Lung disorder drug regimen found harmful
As a result, the National Heart, Lung, and Blood Institute (NHLBI), part of the National Institutes of Health, has stopped one arm of the clinical trial known as PANTHER-IPF that was studying treatments for the disease at Vanderbilt University Medical Center and 2 dozen other sites around the country that are part of the IPF Clinical Research Network.
The trial found that a currently used triple-drug therapy consisting of prednisone, azathioprine and N-acetylcysteine (NAC) is a potentially harmful combination to people with IPF. The study was designed to evaluate if this commonly used regimen could slow disease progression and improve lung function in people with moderate IPF, which is a progressive and currently incurable disease characterized by the buildup of fibrous scar tissue within the lungs.
“This is a landmark change in treatment because it shows that a treatment that has been used widely in the U.S. and around the world does not work,” said James Loyd, M.D., professor of Medicine and Vanderbilt’s principal investigator for PANTHER-IPF. “It’s important to a lot of patients who have been prescribed this treatment as standard therapy.

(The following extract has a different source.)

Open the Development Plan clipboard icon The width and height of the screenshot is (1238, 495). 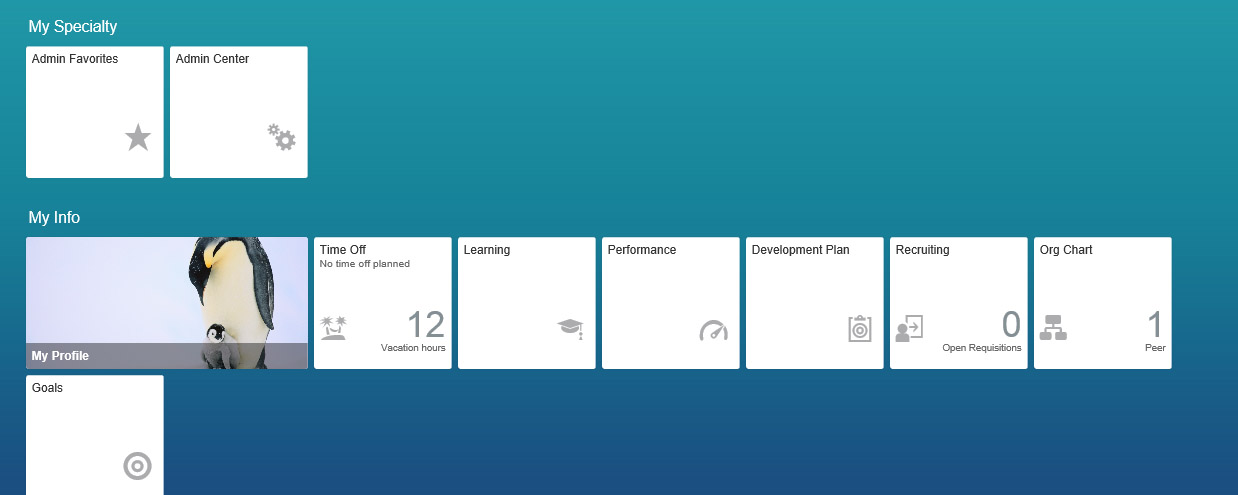point(859,329)
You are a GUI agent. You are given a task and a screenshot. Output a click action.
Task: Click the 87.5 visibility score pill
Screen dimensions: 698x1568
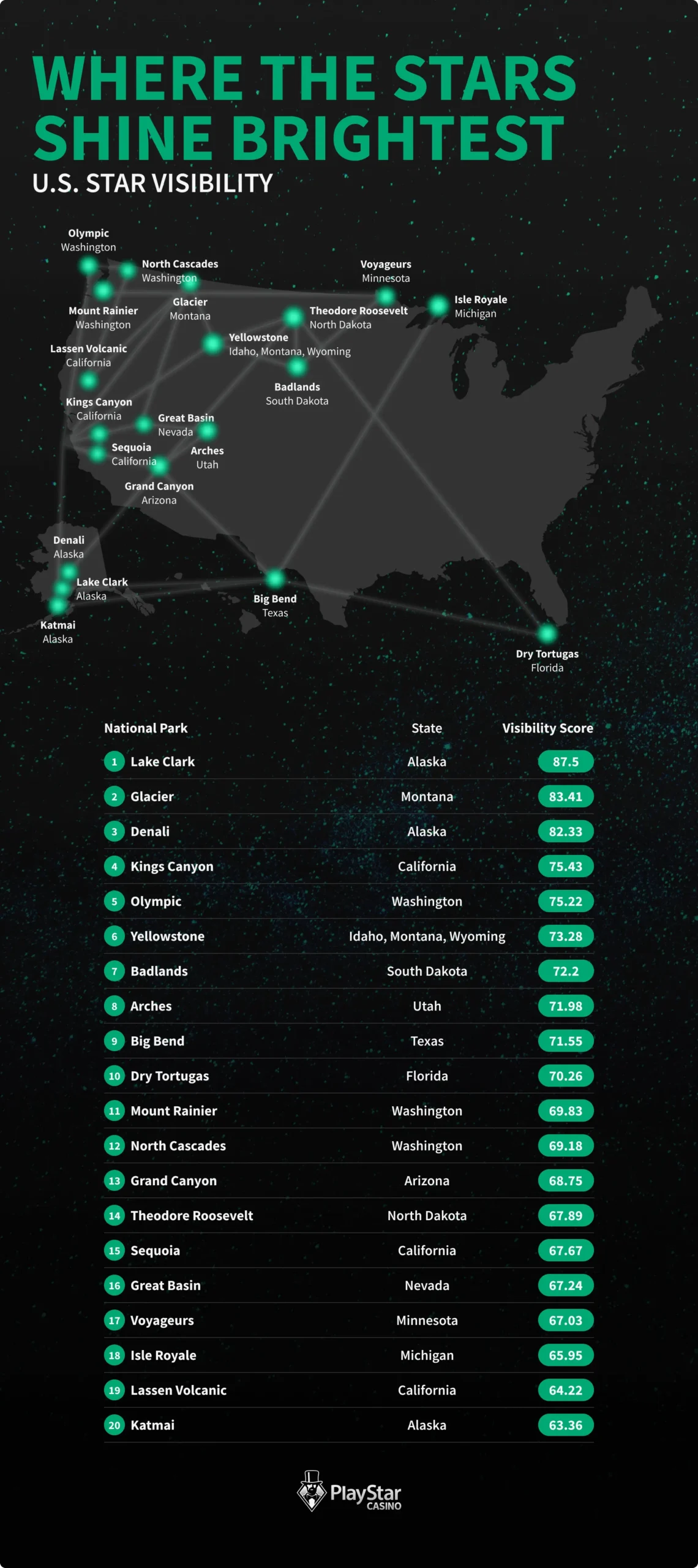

If this treatment strategy is not effective, the sooner we know that, the better, and this trial is the first solid evidence.”
The study data showed that compared to placebo, those assigned to triple therapy had greater mortality (11 percent vs. 1 percent), more hospitalizations (29 percent vs. 8 percent), and more serious adverse events (31 percent vs. 9 percent) and also had no improvement in lung function tests. In addition, participants randomly assigned to the triple therapy arm remained on their assigned treatment at a much lower rate (78 percent vs. 98 percent).
In stopping this part of the trial, the NHLBI accepted the recommendation of the Data and Safety Monitoring Board (DSMB) – an independent advisory group of experts in lung disease, biostatistics, medical ethics and clinical trial design. The DSMB has been monitoring the study since it began.
“It’s very important that we learn from this and move forward,” Loyd said. “The only way to know in treating individual patients, outside of a controlled trial, whether a treatment is actually effective is for the disease to improve or disappear. For progressive diseases like IPF, that just doesn’t happen, so controlled trials are the only reliable measure.
“The results of this arm of the PANTHER trial illustrate the critical need for multi-center placebo-controlled, randomized trials. Patient participation in trials is what has led to this important new information.”
Based on the results of the trial, Loyd recommends that IPF patients who are currently on this triple-drug therapy seek the advice of their physicians before stopping the treatment. Stopping prednisone treatment abruptly may cause serious health problems. It is important to note the combination drug therapy has not been shown to be dangerous for treating other diseases, such as connective tissue diseases, including rheumatoid arthritis, or for prevention of transplant rejection.
About 200,000 people in the United States have IPF, the cause of which remains unknown, and treatment options are limited.
PANTHER-IPF began enrollment in October 2009. The study had enrolled 238 of a planned 390 participants prior to the stop announcement.
The placebo and NAC arms will continue enrolling and following their participants, and this part of the PANTHER-IPF study is expected to be completed by late 2013.
Vanderbilt has a program of treatment trials for IPF, led by Lisa Lancaster, M.D., assisted by four full-time research nurses. PANTHER is one of six IPF trials currently enrolling patients.